そして何より、日本企業の誠実で堅実な姿勢に惚れ込んで、私は日本企業の代理を務めることに命を懸けている。日本企業の利益を上げるために役立ちたいという思いである。

そんななか、グローバル市場でビジネスを展開する日本企業に疑問を感じたことがある。それは特許権の保有数が世界トップランクであるにもかかわらず、その特許権、知的財産を有効に活用することをためらうことだ。

経営学者のピーター・ドラッカーは言う

アメリカでは、価値の高い知的財産を有効に活用して利潤追求することは当たり前の概念である。私もこの概念は、企業がより良い経営をするため、合法的にかつ健康的に自社の権利を守ることにつながると考えている。

例えば、あなたがある企業の株主で、日本一高い土地、銀座の1平方メートル当たり4000~5000万円する土地を所有しているのにもかかわらず、空き地のままで利用していないと聞いたらどう感じるだろう。

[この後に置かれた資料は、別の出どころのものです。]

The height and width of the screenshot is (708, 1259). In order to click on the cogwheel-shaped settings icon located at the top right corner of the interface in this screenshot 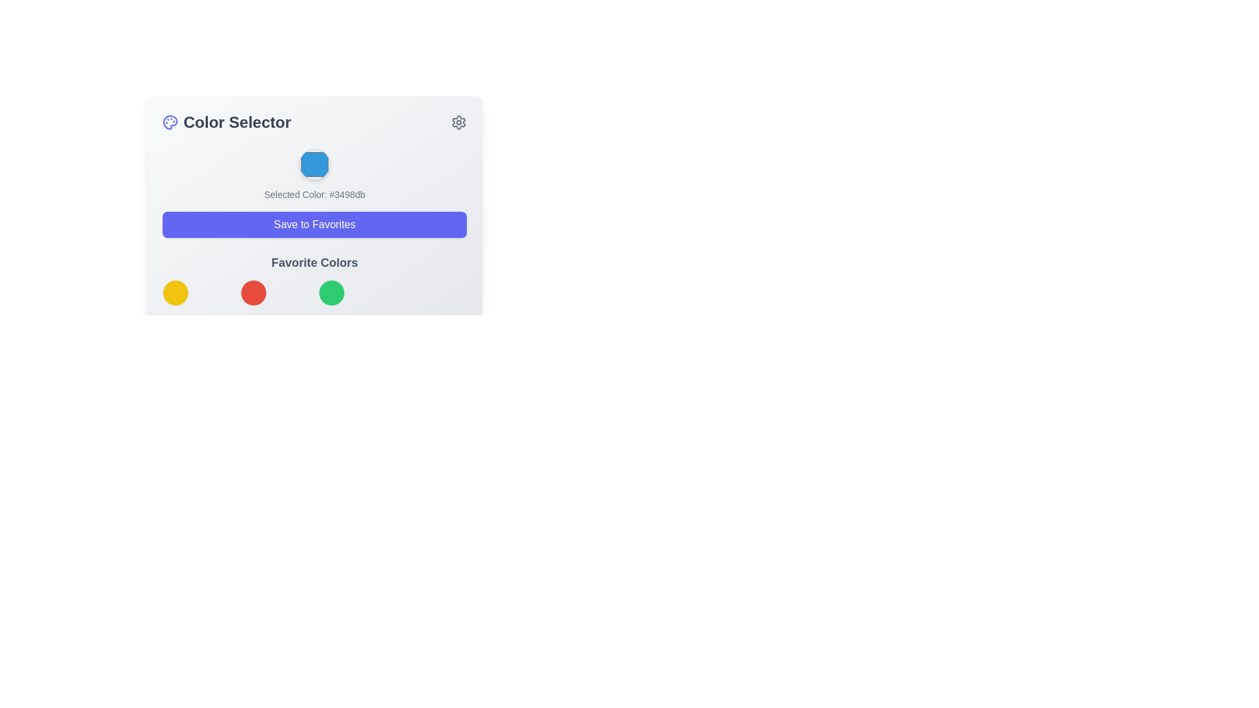, I will do `click(459, 122)`.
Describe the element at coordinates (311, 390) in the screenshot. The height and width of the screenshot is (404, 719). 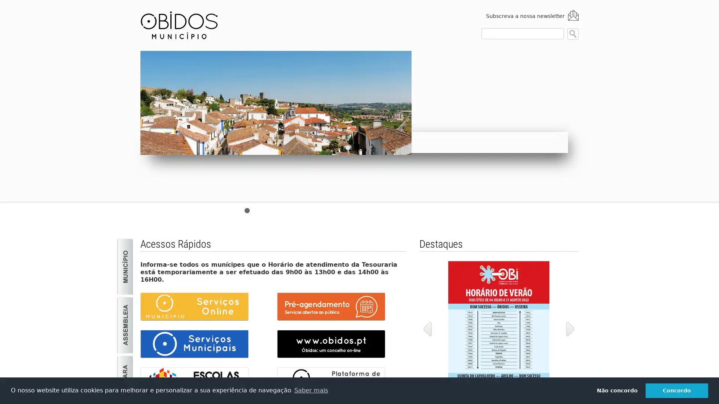
I see `learn more about cookies` at that location.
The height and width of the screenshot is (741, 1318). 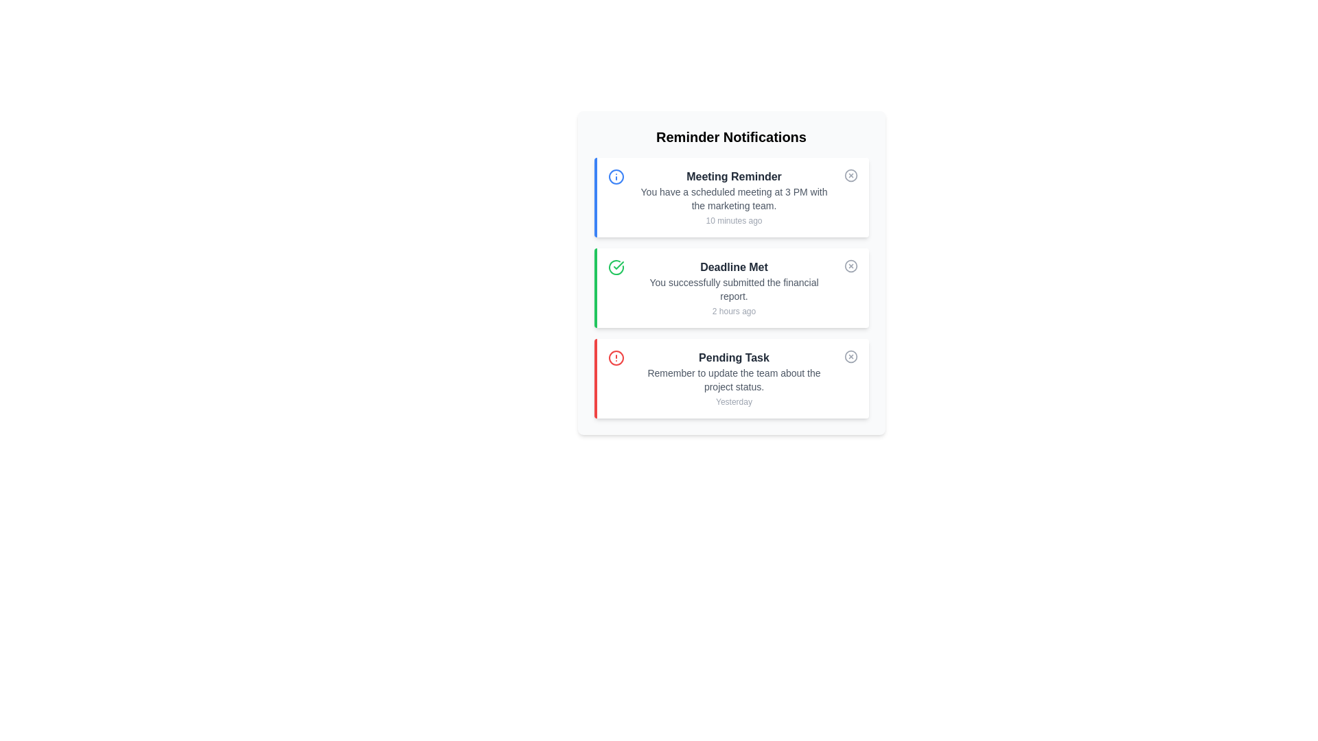 I want to click on the text element displaying 'You successfully submitted the financial report.' which is located beneath the 'Deadline Met' heading in the notification panel, so click(x=733, y=288).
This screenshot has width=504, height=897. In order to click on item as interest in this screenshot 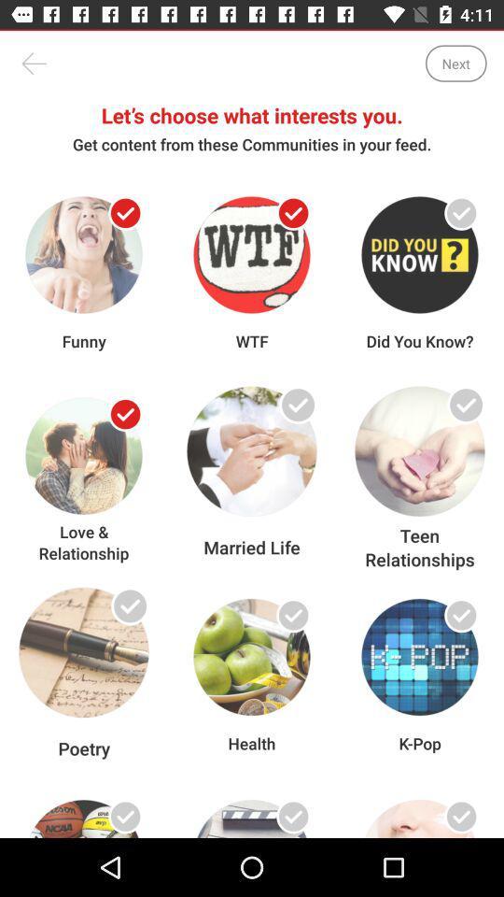, I will do `click(293, 614)`.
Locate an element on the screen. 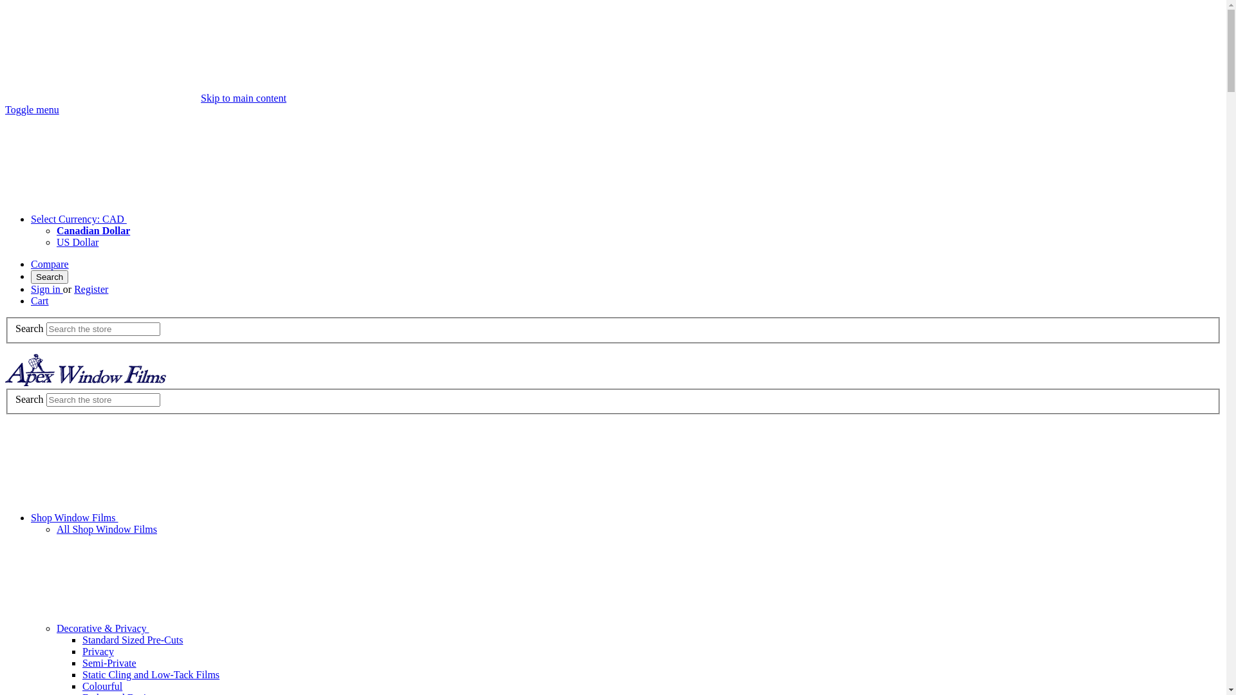  'Toggle menu' is located at coordinates (32, 109).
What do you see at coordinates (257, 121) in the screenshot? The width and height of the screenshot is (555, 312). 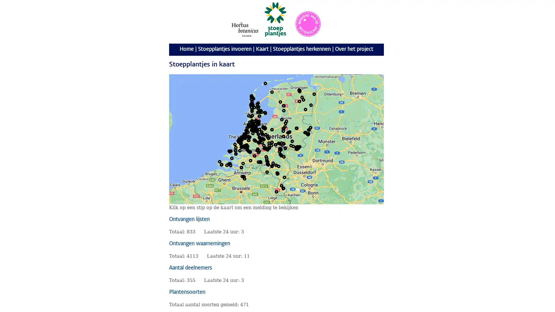 I see `Telling van Anna op 17 mei 2022` at bounding box center [257, 121].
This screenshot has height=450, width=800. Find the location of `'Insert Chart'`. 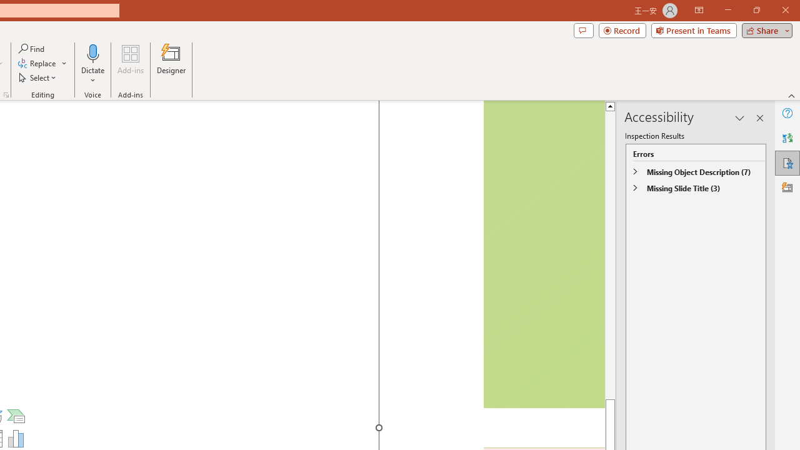

'Insert Chart' is located at coordinates (16, 438).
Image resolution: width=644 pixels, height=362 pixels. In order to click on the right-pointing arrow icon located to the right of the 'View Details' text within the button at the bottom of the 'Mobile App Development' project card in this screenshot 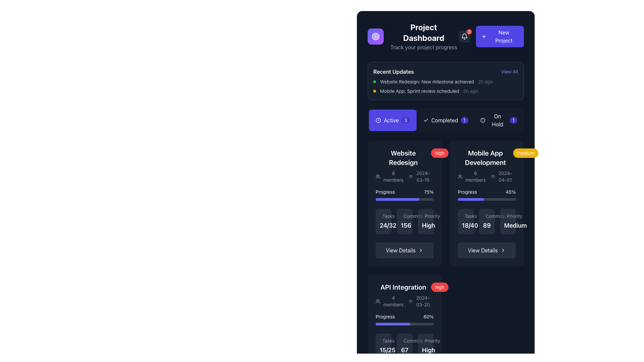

その土地を有効活用してほしいと思わないだろうか。

経営学者のピーター・ドラッカーは「企業の目的は利潤の追求ではなく、社会的な役割を果たすことである」といった言葉を残している。これだけを聞くと、自社の利潤追求は好ましくないように思えるかもしれない。しかし彼は「利益と社会貢献は対立するものであるという謬見が生まれている」とも語っている。

この考え方を先ほどの「銀座の空き地」に当てはめてみよう。銀座の一等地という有益なビジネスができる場所を利潤追求的な行為であるかもしれないからと活用することをためらい、空き地のまま放置して社会貢献的な活用方法を見出す努力もしないとすれば、まさに利益と社会貢献が対立するものであるという謬見の一例とも言えないだろうか。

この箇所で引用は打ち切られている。